▸ DIRECTIONS
The expected answer is every line from the material below that has the word "Sales".

▸ THE RECORDS
=== Section Start ===

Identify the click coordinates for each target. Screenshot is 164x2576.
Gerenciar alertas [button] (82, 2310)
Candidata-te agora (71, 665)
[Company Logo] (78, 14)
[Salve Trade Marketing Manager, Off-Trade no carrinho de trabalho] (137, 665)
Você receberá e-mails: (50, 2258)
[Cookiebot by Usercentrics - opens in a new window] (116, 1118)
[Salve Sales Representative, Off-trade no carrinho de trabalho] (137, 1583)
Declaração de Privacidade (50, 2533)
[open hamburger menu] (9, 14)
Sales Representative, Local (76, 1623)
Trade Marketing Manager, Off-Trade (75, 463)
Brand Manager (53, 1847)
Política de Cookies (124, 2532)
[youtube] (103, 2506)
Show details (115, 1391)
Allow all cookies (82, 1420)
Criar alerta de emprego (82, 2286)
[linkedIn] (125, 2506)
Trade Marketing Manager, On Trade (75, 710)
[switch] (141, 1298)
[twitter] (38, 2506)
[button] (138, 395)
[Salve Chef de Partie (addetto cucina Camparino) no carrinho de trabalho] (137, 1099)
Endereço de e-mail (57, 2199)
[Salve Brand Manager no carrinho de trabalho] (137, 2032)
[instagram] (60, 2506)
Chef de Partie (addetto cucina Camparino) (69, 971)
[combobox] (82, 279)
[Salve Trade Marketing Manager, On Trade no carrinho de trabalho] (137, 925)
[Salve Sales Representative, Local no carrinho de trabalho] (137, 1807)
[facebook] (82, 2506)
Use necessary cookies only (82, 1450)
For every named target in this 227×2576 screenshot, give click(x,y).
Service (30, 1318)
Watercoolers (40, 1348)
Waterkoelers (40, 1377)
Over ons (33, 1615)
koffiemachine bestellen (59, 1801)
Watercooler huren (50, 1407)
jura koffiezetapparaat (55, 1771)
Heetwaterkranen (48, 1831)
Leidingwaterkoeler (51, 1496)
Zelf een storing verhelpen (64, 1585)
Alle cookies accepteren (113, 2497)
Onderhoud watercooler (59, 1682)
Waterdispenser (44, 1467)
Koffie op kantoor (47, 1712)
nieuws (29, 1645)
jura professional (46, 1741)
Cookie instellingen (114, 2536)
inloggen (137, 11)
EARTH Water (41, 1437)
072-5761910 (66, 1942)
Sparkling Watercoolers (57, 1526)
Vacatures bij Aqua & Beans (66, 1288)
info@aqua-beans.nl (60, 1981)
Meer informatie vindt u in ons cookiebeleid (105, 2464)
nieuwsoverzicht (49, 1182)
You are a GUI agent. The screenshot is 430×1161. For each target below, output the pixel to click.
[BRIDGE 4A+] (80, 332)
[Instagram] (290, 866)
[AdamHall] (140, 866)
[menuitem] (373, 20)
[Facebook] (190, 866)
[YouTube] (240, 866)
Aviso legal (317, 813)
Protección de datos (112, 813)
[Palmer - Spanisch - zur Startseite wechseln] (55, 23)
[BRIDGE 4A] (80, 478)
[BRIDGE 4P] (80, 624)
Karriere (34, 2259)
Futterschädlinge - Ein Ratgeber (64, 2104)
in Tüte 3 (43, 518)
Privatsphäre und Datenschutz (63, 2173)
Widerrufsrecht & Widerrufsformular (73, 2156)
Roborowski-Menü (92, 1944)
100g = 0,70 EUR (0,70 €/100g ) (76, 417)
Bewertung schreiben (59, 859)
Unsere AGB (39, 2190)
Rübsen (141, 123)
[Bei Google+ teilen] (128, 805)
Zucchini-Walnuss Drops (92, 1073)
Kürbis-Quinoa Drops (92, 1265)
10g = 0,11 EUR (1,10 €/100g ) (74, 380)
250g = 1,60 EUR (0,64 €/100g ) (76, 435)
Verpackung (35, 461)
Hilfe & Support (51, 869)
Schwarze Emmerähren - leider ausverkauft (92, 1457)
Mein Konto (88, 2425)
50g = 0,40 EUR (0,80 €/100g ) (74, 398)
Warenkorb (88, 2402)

=== Section End ===

▸ RESPONSE
[Salve Sales Representative, Off-trade no carrinho de trabalho] (137, 1583)
Sales Representative, Local (76, 1623)
[Salve Sales Representative, Local no carrinho de trabalho] (137, 1807)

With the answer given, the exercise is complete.